# Qué hay que hacer
1/ Imprime un fragmento del texto sobre el ciclo del carbono. Empieza en las palabras "Entender mejor el" y termina después de "ciclo del nitrógeno?".
2/ Responde estas preguntas con lo que dice el texto sobre el ciclo del carbono:
(a) ¿Qué produce la radiación solar en la hojarasca?
(b) ¿Para quiénes es también clave esta información?
(c) ¿Qué es preciso bajar en lo inmediato?

# Texto de base
Con mi grupo y colegas estudiamos el ciclo del carbono en sistemas naturales. Y descubrimos que la radiación solar produce una “desintegración fotoquímica” de la hojarasca que favorece su descomposición por bacterias y hongos, lo que acelera la liberación del carbono contenido en los carbohidratos de esos desechos vegetales. En síntesis: así como las plantas necesitan luz para la fotosíntesis, la luz también es importante para que se libere carbono a la atmósfera. Es una visión del ciclo del carbono que no se tenía.
¿Cuál podría ser una implicancia de este hallazgo?
Entender mejor el ciclo de carbono ayudará cuantificarlo mejor. Los científicos podrán considerar esta variable, junto a muchas otras, a la hora de armar modelos para trazar posibles escenarios del cambio climático en el futuro. Esta información también es clave para los tomadores de decisión y los acuerdos internacionales relacionados con políticas ambientales para mitigar el cambio climático. En lo inmediato, es preciso bajar la emisión de dióxido de carbono y otros gases que producen la industria y otras actividades humanas, pero no se hace eso.
Además del ciclo del carbono, ¿también se enfocó a estudiar el ciclo del nitrógeno?

# Material del ejercicio
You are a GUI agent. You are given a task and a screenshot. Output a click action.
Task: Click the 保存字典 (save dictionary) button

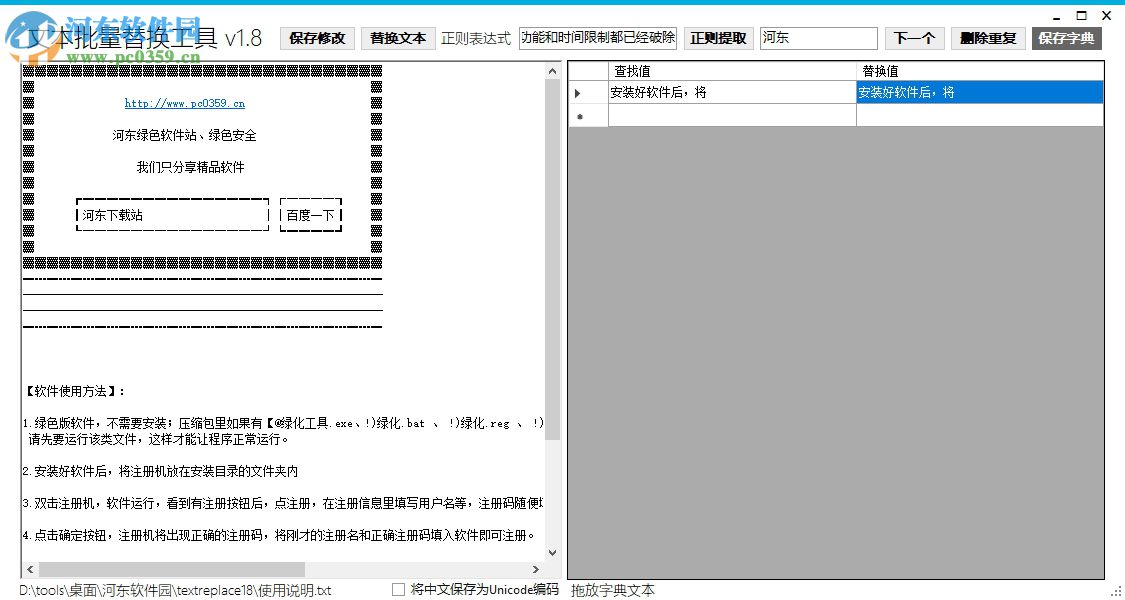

# Respuestas por tarea
1/
Entender mejor el ciclo de carbono ayudará cuantificarlo mejor. Los científicos podrán considerar esta variable, junto a muchas otras, a la hora de armar modelos para trazar posibles escenarios del cambio climático en el futuro. Esta información también es clave para los tomadores de decisión y los acuerdos internacionales relacionados con políticas ambientales para mitigar el cambio climático. En lo inmediato, es preciso bajar la emisión de dióxido de carbono y otros gases que producen la industria y otras actividades humanas, pero no se hace eso.
Además del ciclo del carbono, ¿también se enfocó a estudiar el ciclo del nitrógeno?

2/
(a) Una "desintegración fotoquímica" que favorece su descomposición por bacterias y hongos.
(b) Para los tomadores de decisión y los acuerdos internacionales relacionados con políticas ambientales para mitigar el cambio climático.
(c) La emisión de dióxido de carbono y otros gases que producen la industria y otras actividades humanas.